Exercise directions.
Count the lines in the records below that contain the string "icon", with case counting, and reply with only the number.

Information given.
════════════════

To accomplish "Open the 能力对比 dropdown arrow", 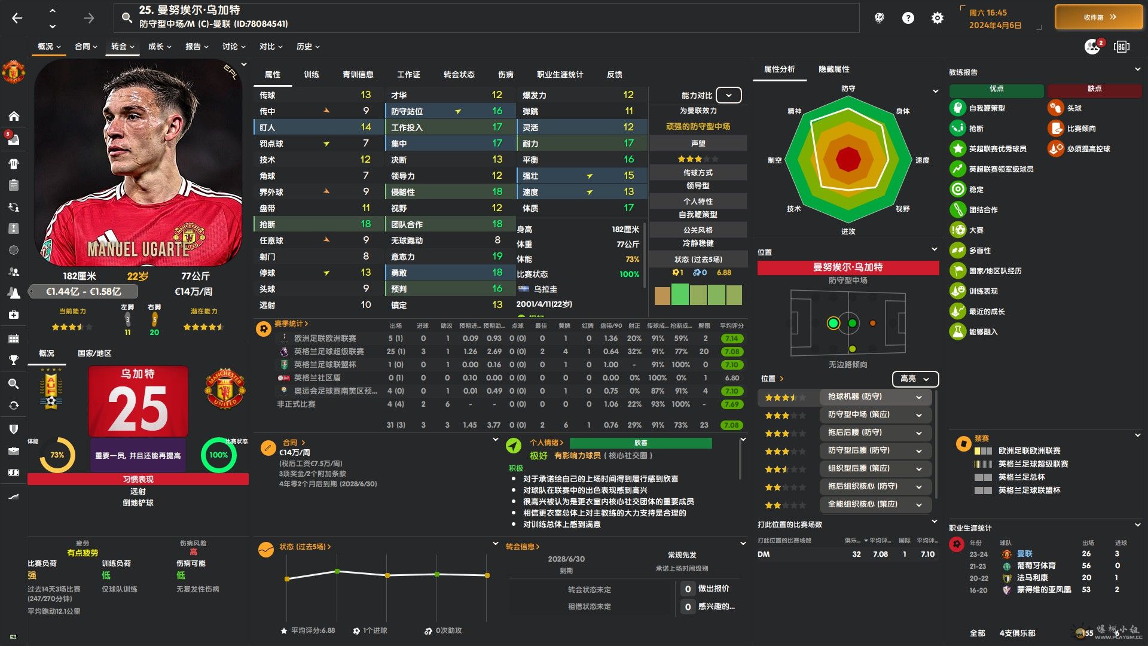I will point(728,95).
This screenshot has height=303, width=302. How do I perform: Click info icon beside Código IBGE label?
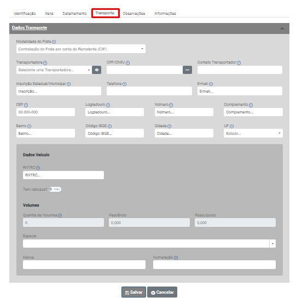[109, 126]
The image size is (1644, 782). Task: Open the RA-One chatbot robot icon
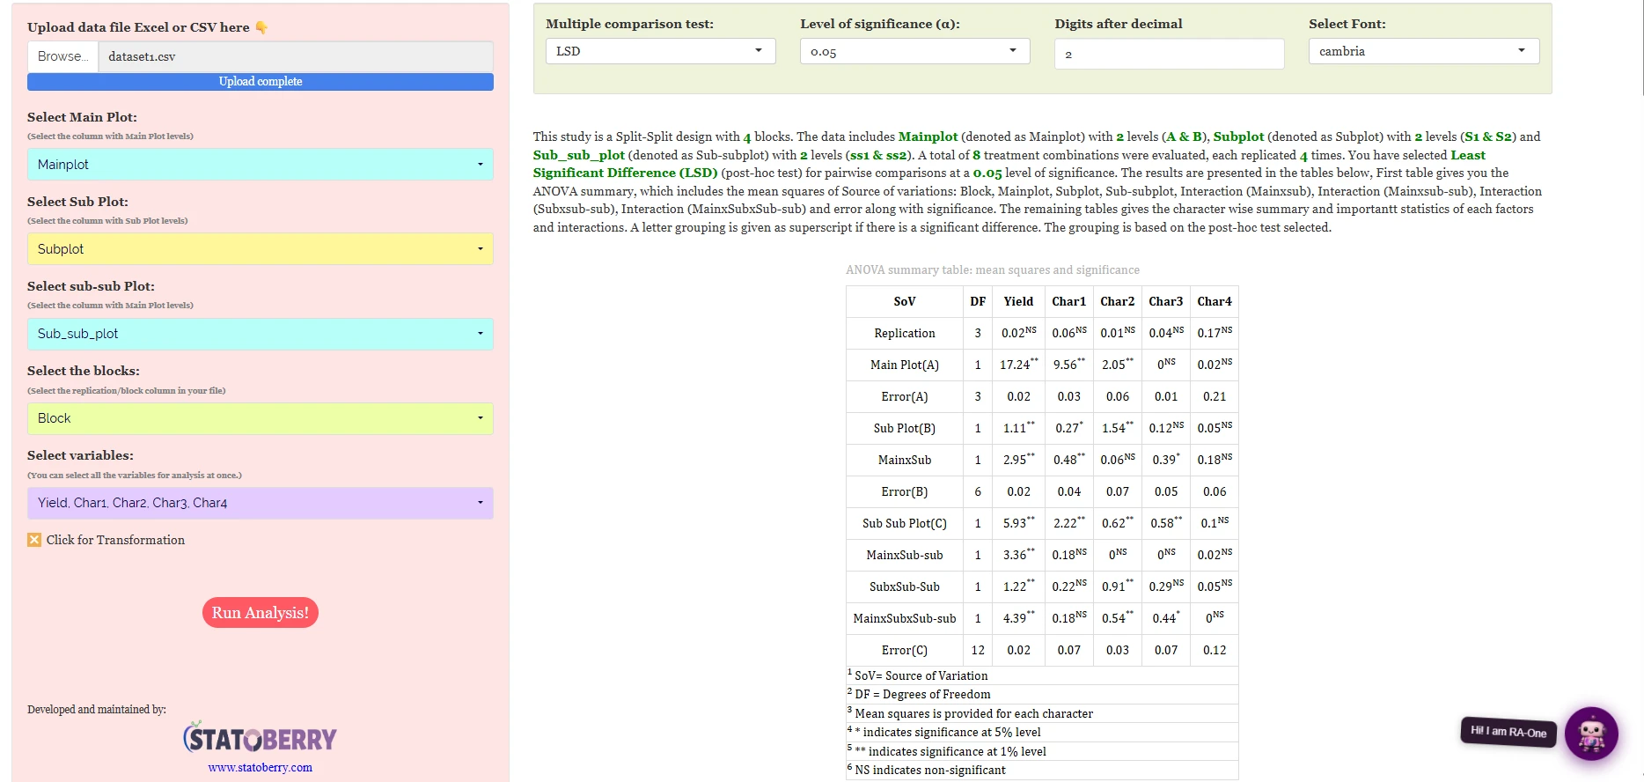(x=1591, y=734)
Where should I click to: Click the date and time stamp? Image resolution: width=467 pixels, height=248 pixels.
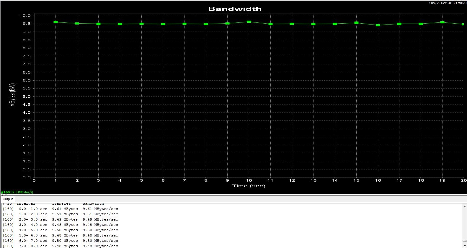click(448, 3)
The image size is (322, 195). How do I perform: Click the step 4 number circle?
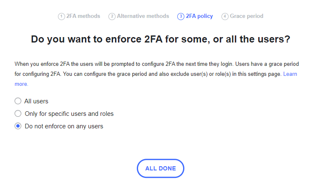tap(225, 17)
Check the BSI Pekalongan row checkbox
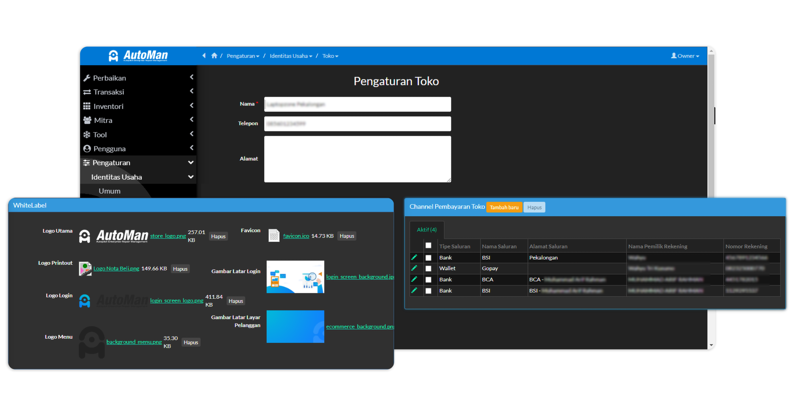This screenshot has height=416, width=797. [428, 258]
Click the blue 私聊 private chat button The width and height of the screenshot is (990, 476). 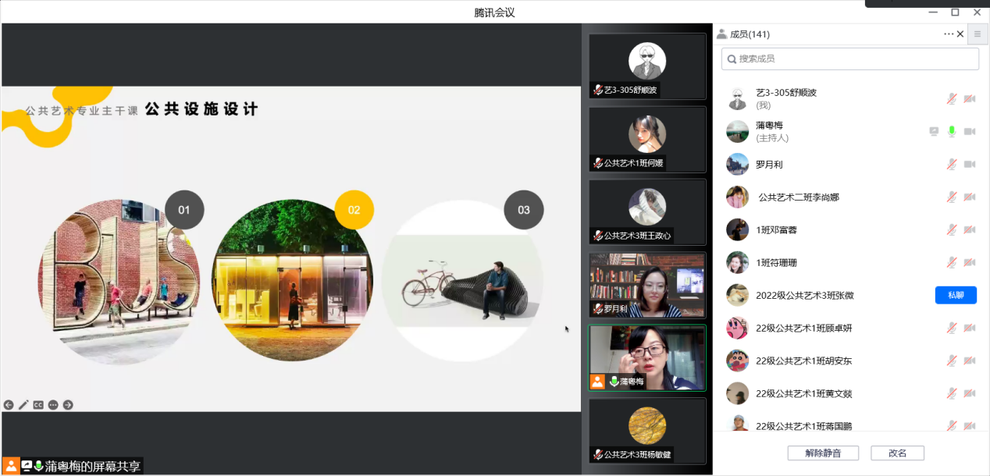click(x=956, y=295)
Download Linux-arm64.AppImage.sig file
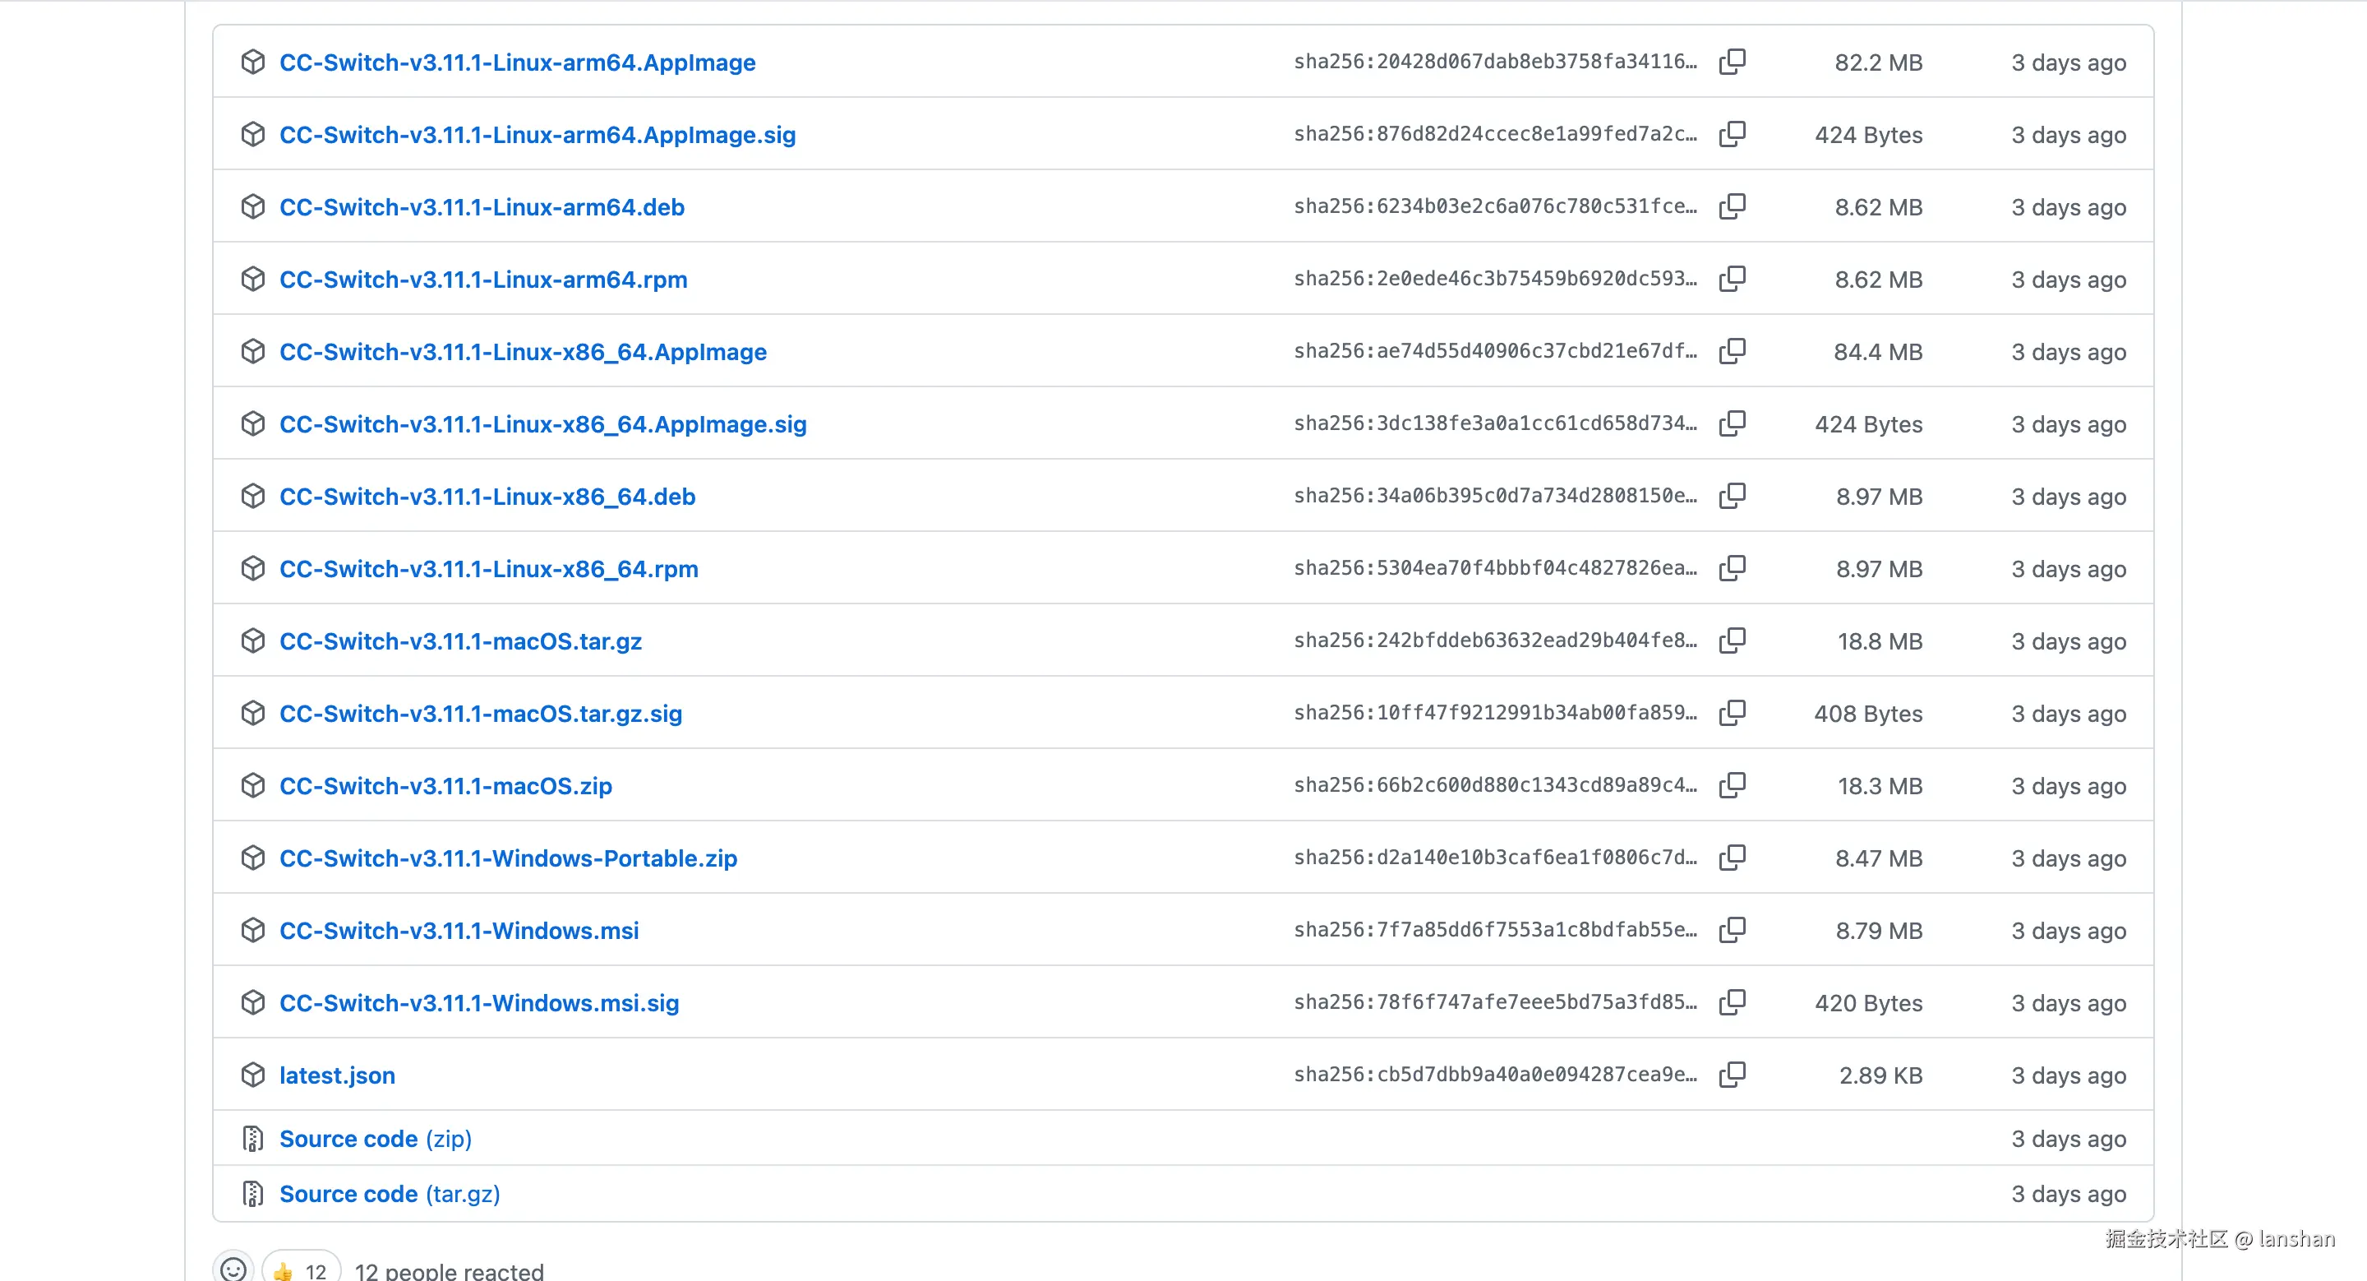2367x1281 pixels. [x=537, y=135]

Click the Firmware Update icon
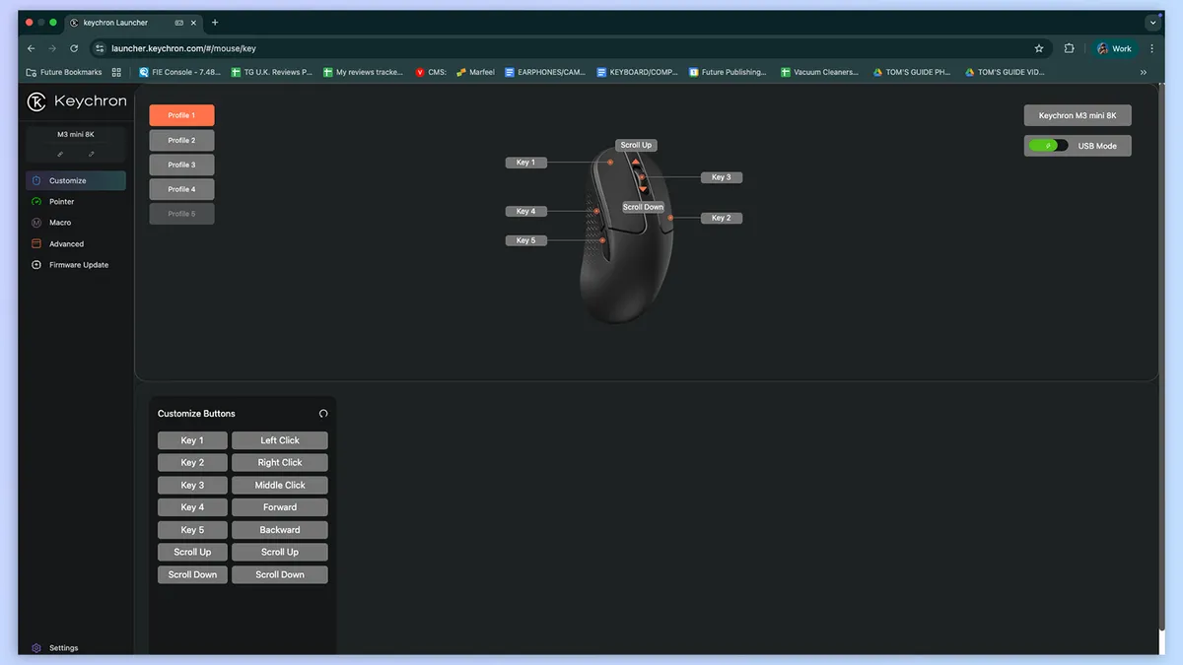click(x=36, y=265)
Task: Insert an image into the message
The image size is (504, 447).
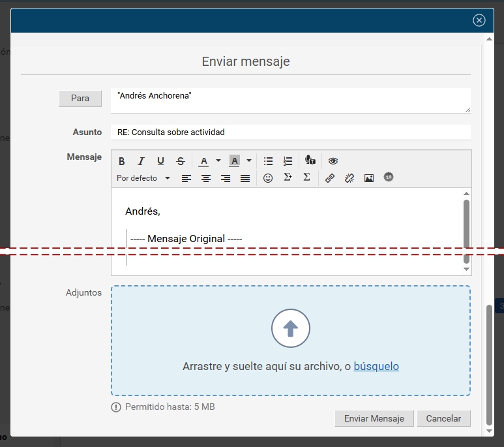Action: 369,178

════════════════

Answer to this task.
3